Import procedures in Singapore are very liberal. Most goods can enter the Singaporean territory without any restriction. Only a few products, such as chewing gum and weapons are banned. There is a license system required for about 6% of the total amount of imports and concerns fresh fruits and vegetables, plants, meat, animals, medicines, broadcasting products (automatic licenses) and also some sensitive products likely to represent a risk for health or the State (non automatic licenses). These licenses are generally issued by the International Enterprise Singapore
. Some other institutions may be involved such as the Ministry of Health.
The marketing is carried out mainly by salesmen, trade companies and distributors agents.

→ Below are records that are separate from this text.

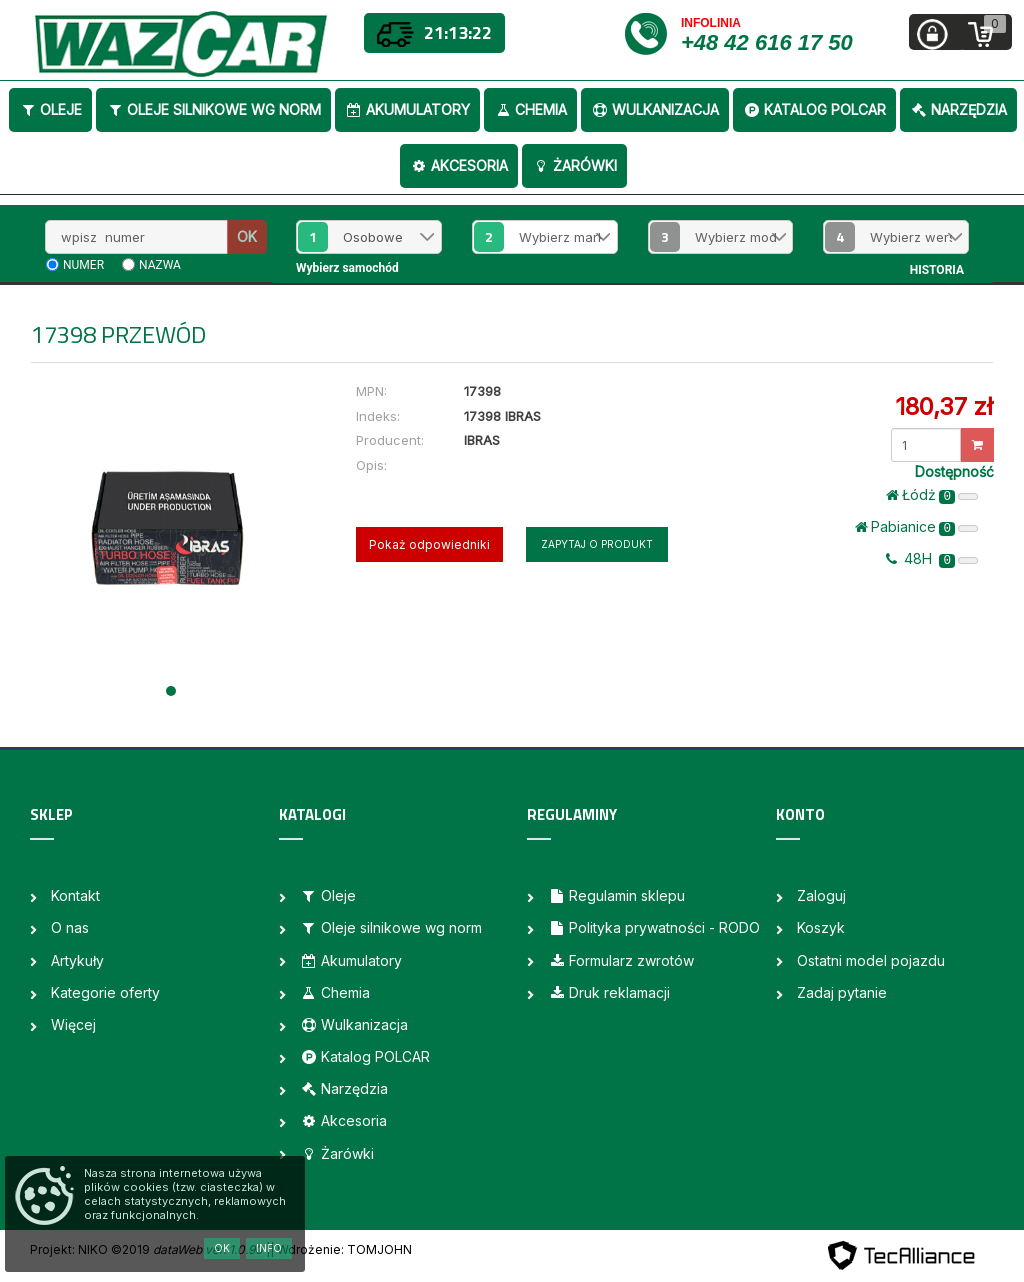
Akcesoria (459, 165)
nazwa (160, 265)
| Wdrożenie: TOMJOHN (341, 1249)
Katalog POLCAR (814, 109)
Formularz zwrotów (621, 960)
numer (83, 265)
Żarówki (574, 165)
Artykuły (77, 960)
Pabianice (916, 527)
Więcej (73, 1024)
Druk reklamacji (609, 992)
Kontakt (75, 895)
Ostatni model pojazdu (871, 960)
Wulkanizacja (655, 109)
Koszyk (821, 927)
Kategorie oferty (105, 992)
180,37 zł (944, 406)
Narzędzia (958, 109)
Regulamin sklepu (616, 895)
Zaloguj (821, 895)
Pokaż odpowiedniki (429, 544)
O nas (70, 927)
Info (269, 1248)
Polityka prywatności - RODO (654, 927)
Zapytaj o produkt (597, 544)
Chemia (530, 109)
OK (247, 236)
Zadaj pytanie (842, 992)
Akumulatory (407, 109)
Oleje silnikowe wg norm (213, 109)
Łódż (932, 495)
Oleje (50, 109)
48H (932, 559)
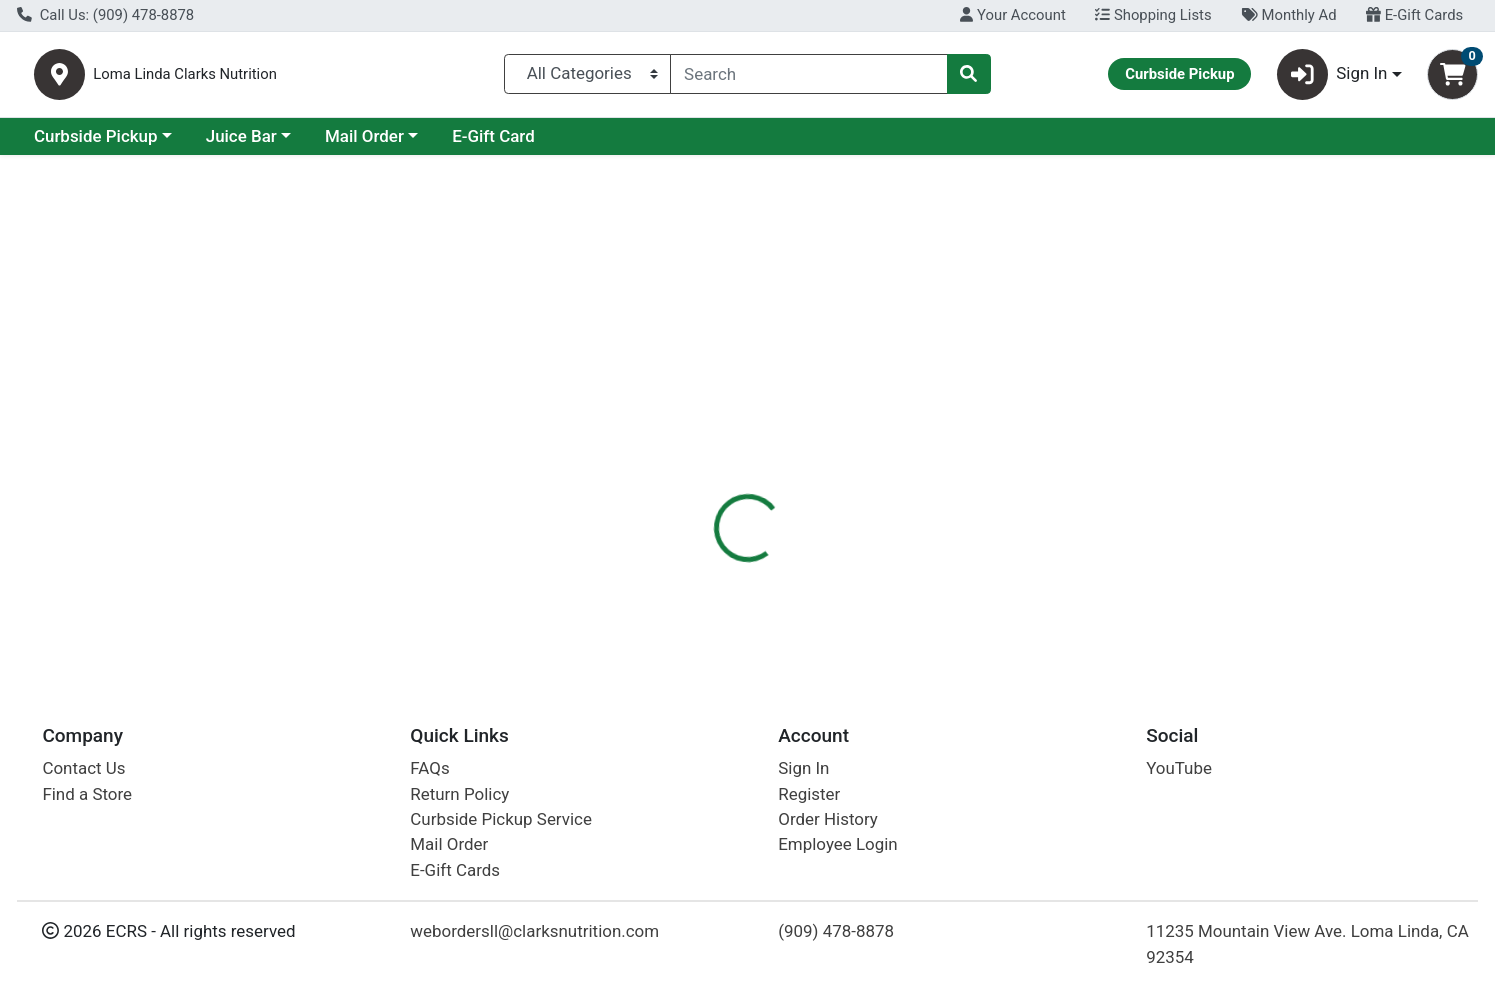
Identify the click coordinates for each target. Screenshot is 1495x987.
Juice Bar (414, 144)
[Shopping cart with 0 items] (1452, 78)
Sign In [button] (1332, 78)
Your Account (1012, 15)
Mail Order (537, 144)
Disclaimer (885, 435)
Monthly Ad (1288, 15)
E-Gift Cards (1414, 15)
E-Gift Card (666, 144)
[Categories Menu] (587, 78)
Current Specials (96, 144)
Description (776, 435)
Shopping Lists (1153, 15)
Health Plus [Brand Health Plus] (875, 537)
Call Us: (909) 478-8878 (105, 15)
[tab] (679, 434)
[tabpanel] (1059, 556)
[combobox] (808, 78)
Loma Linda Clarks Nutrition (293, 78)
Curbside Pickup (269, 144)
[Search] (808, 78)
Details (679, 435)
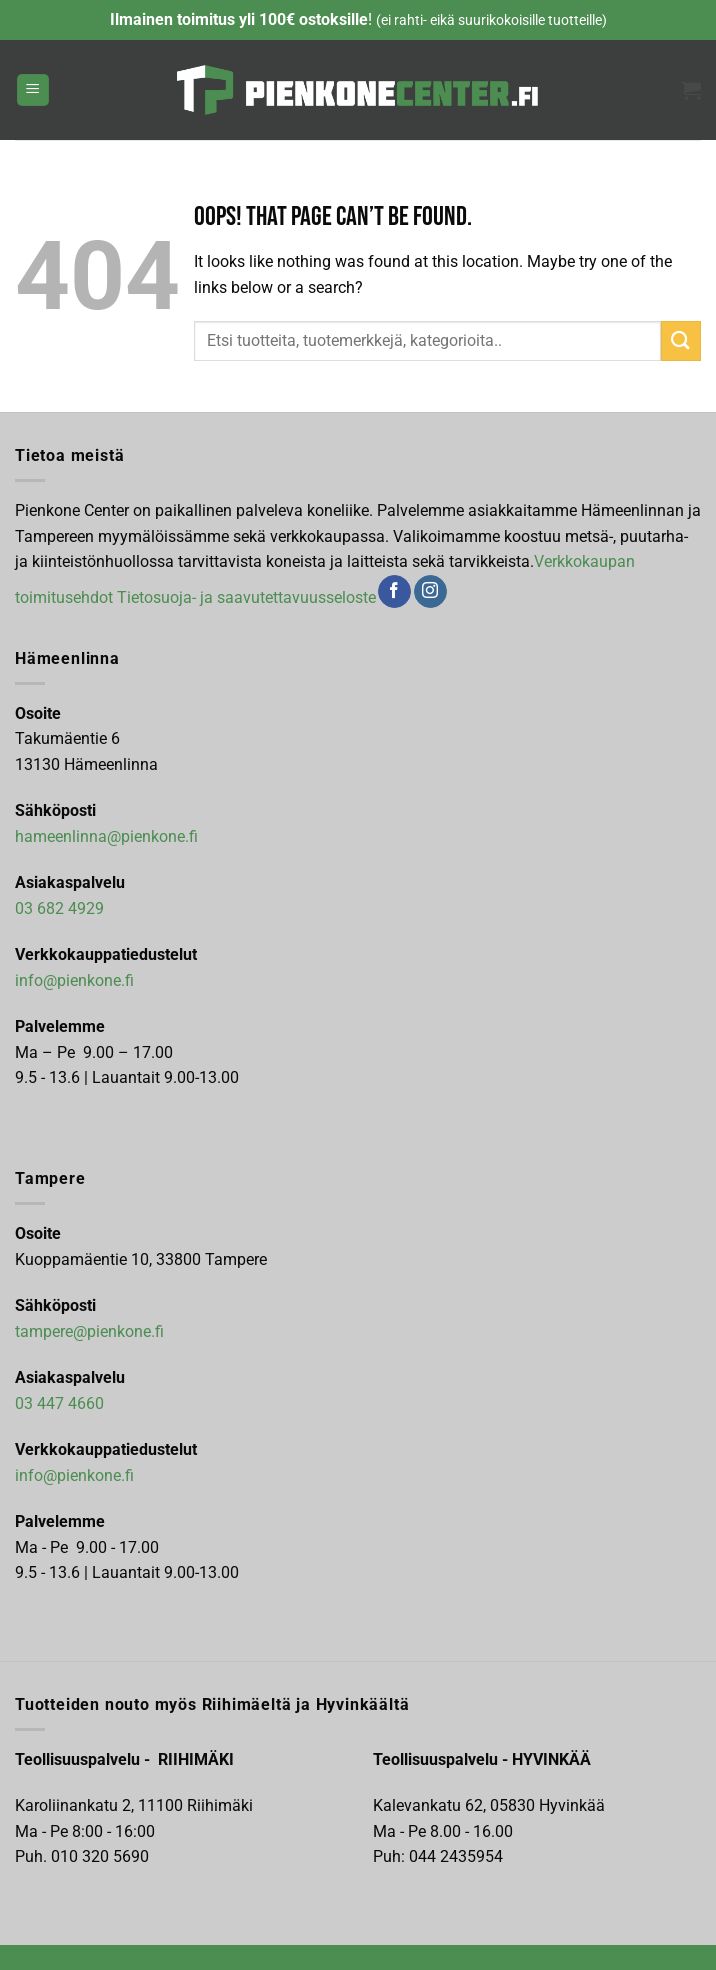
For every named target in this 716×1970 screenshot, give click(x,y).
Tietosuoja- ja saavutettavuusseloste (246, 596)
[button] (33, 90)
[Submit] (681, 340)
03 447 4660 (59, 1403)
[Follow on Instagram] (430, 592)
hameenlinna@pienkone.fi (106, 836)
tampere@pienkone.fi (89, 1331)
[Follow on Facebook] (394, 592)
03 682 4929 (59, 908)
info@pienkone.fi (74, 980)
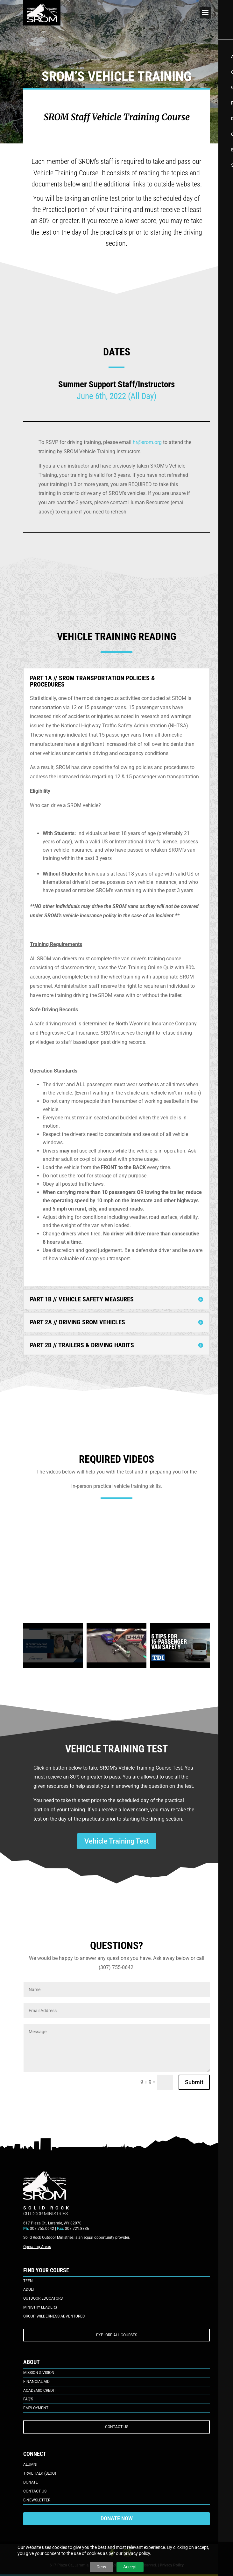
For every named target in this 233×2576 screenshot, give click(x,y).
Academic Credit (39, 2390)
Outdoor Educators (43, 2298)
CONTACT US (116, 2427)
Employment (35, 2408)
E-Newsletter (36, 2500)
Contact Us (34, 2491)
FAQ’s (28, 2399)
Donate (30, 2482)
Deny (101, 2566)
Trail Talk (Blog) (39, 2473)
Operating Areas (37, 2247)
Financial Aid (36, 2381)
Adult (28, 2289)
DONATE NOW (117, 2518)
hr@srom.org (147, 442)
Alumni (30, 2464)
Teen (28, 2281)
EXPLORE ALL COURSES (116, 2335)
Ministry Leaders (40, 2307)
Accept (130, 2566)
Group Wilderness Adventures (54, 2316)
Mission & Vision (38, 2372)
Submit (194, 2082)
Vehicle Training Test (116, 1841)
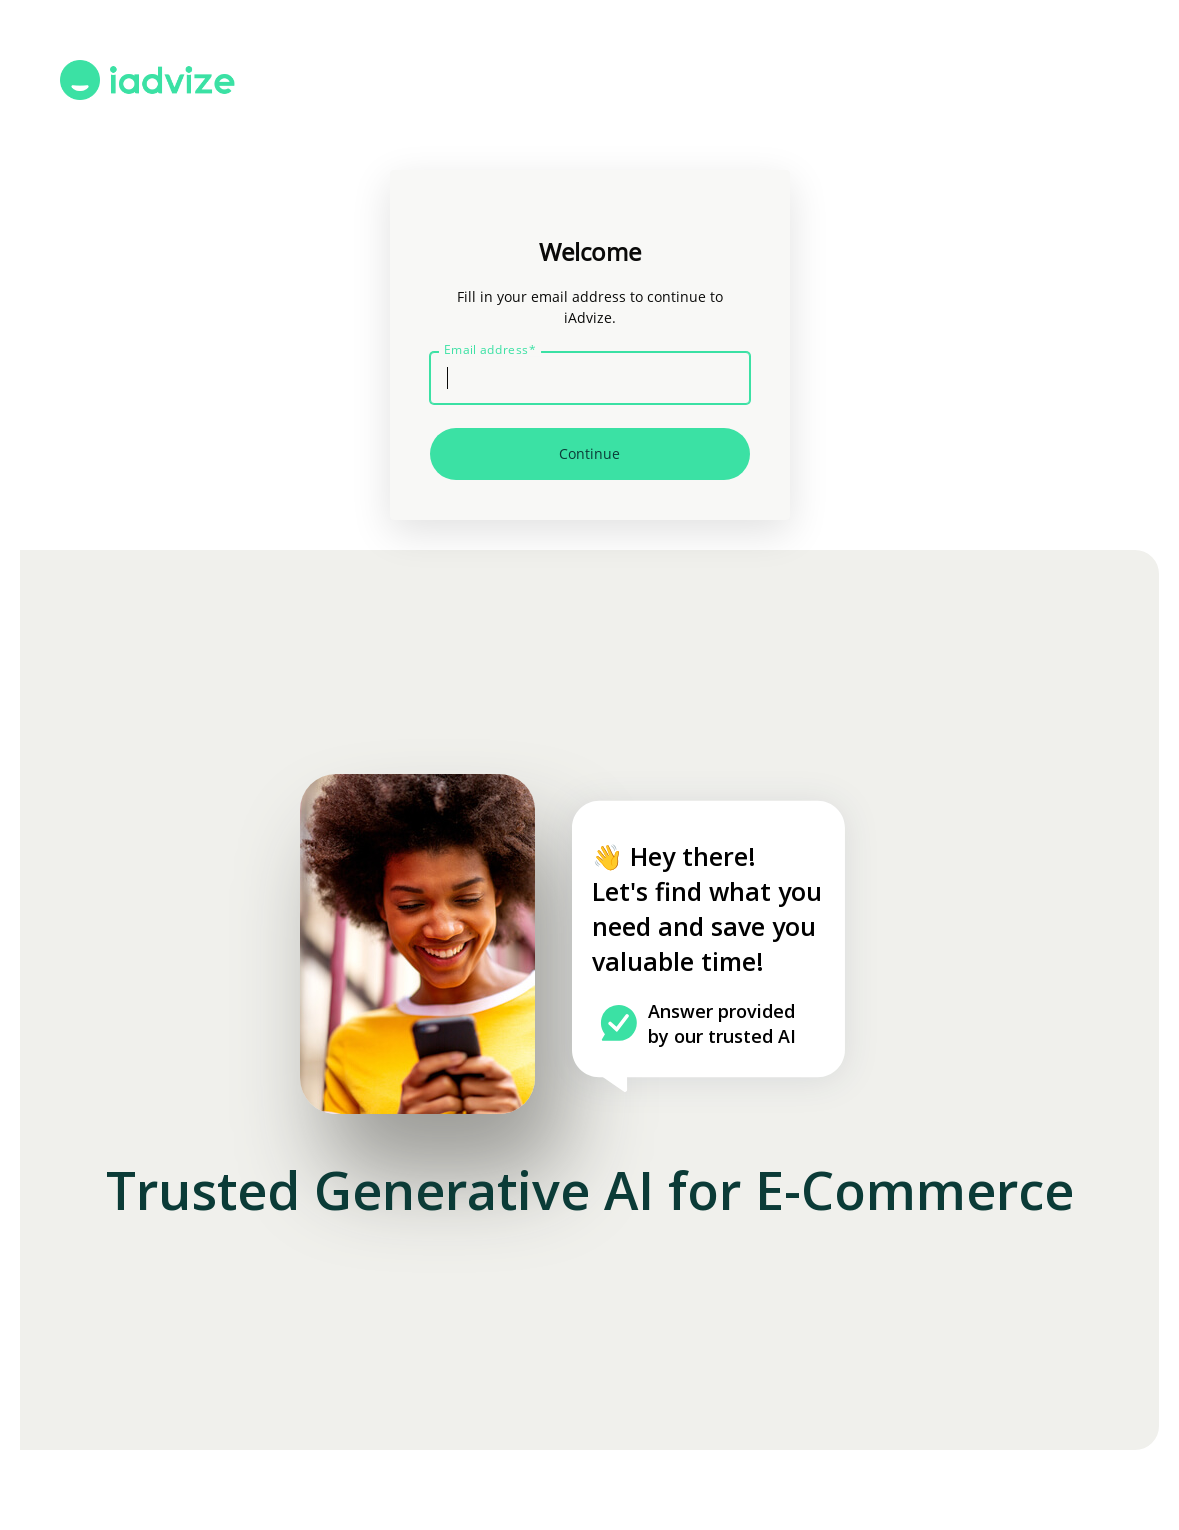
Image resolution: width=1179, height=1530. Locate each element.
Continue (589, 453)
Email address (490, 350)
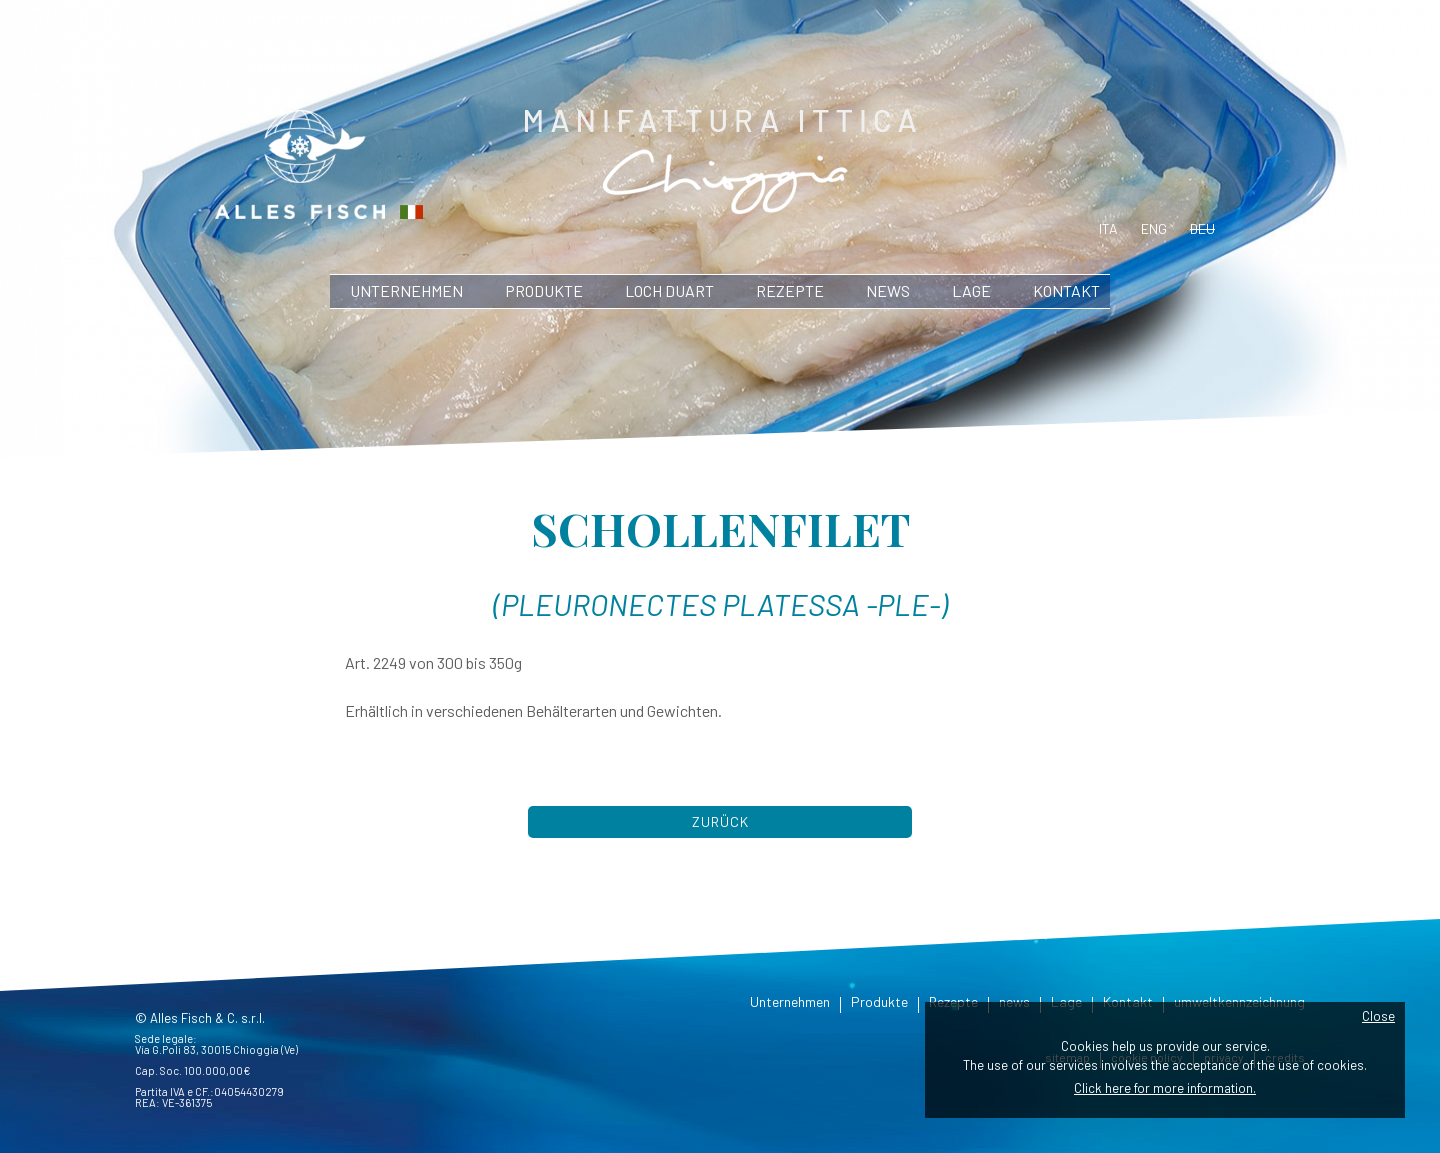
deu (1202, 228)
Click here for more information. (1165, 1088)
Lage (971, 290)
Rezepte (790, 290)
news (888, 290)
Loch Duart (669, 290)
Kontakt (1066, 290)
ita (1108, 228)
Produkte (544, 290)
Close (1378, 1016)
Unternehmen (406, 290)
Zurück (720, 821)
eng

Singapore may represent a front door for commercial deals with ASEAN countries (Brunei, Indonesia, Laos, Malaysia, Myanmar, Burma, the Philippines, Thailand, Viet Nam) but is characterised by a high standard of living and a stiff competition between the local companies.
Industrial standardisation is managed by the Institute of technical standards and industrial research (SPRING) that depends of the Parliament. This institute issues national certificates such as the SS ISO 9000. Other authorised institutes are The Public Utilities Board (PUB) for technical and electric products, the Ministry of the Environment for food and drinks and the Department of primary products for fish, meat, fruits and vegetables.
Singapore is member of the International Organization of Standardisation (ISO) and the international electrotechnics Committee (IEC) and adheres to the technical standards of the GATT.